◆ MATERIAL FOR THE TASK
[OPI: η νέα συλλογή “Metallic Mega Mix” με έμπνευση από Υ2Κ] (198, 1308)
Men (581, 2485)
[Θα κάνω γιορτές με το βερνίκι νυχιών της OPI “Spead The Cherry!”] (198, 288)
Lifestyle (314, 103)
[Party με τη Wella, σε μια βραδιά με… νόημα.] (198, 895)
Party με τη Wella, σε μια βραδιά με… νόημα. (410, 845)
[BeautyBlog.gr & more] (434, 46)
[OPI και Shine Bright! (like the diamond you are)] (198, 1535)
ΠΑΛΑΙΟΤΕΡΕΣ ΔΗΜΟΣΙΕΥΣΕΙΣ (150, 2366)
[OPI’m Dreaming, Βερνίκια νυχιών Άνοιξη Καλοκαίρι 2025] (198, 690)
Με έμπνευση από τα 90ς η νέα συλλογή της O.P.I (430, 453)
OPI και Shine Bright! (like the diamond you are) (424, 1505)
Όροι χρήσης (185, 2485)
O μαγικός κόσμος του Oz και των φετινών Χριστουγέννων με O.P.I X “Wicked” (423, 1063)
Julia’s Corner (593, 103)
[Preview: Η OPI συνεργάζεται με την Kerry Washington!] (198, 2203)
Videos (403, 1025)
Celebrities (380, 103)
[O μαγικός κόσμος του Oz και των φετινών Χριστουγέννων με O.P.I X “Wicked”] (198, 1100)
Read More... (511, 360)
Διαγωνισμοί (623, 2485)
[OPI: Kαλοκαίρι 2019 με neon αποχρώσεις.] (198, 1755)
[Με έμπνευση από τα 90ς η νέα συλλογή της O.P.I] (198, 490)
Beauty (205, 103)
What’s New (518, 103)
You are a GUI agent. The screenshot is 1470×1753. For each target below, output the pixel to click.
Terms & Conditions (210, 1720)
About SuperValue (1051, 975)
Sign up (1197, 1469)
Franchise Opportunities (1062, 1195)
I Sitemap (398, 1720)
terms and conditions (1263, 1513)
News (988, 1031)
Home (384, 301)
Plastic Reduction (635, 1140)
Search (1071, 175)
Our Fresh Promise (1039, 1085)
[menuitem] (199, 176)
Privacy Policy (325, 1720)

◆ YOUR ASSIGNMENT
The entries above are to be retyped exactly.

◆ FINAL ANSWER
[OPI: η νέα συλλογή “Metallic Mega Mix” με έμπνευση από Υ2Κ] (198, 1308)
Men (581, 2485)
[Θα κάνω γιορτές με το βερνίκι νυχιών της OPI “Spead The Cherry!”] (198, 288)
Lifestyle (314, 103)
[Party με τη Wella, σε μια βραδιά με… νόημα.] (198, 895)
Party με τη Wella, σε μια βραδιά με… νόημα. (410, 845)
[BeautyBlog.gr & more] (434, 46)
[OPI και Shine Bright! (like the diamond you are)] (198, 1535)
ΠΑΛΑΙΟΤΕΡΕΣ ΔΗΜΟΣΙΕΥΣΕΙΣ (150, 2366)
[OPI’m Dreaming, Βερνίκια νυχιών Άνοιξη Καλοκαίρι 2025] (198, 690)
Με έμπνευση από τα 90ς η νέα συλλογή της O.P.I (430, 453)
OPI και Shine Bright! (like the diamond you are) (424, 1505)
Όροι χρήσης (185, 2485)
O μαγικός κόσμος του Oz και των φετινών Χριστουγέννων με O.P.I X “Wicked” (423, 1063)
Julia’s Corner (593, 103)
[Preview: Η OPI συνεργάζεται με την Kerry Washington!] (198, 2203)
Videos (403, 1025)
Celebrities (380, 103)
[O μαγικός κόσμος του Oz και των φετινών Χριστουγέννων με O.P.I X “Wicked”] (198, 1100)
Read More... (511, 360)
Διαγωνισμοί (623, 2485)
[OPI: Kαλοκαίρι 2019 με neon αποχρώσεις.] (198, 1755)
[Με έμπνευση από τα 90ς η νέα συλλογή της O.P.I] (198, 490)
Beauty (205, 103)
What’s New (518, 103)
You are a GUI agent. The screenshot is 1470×1753. For each target below, output the pixel to click.
Terms & Conditions (210, 1720)
About SuperValue (1051, 975)
Sign up (1197, 1469)
Franchise Opportunities (1062, 1195)
I Sitemap (398, 1720)
terms and conditions (1263, 1513)
News (988, 1031)
Home (384, 301)
Plastic Reduction (635, 1140)
Search (1071, 175)
Our Fresh Promise (1039, 1085)
[menuitem] (199, 176)
Privacy Policy (325, 1720)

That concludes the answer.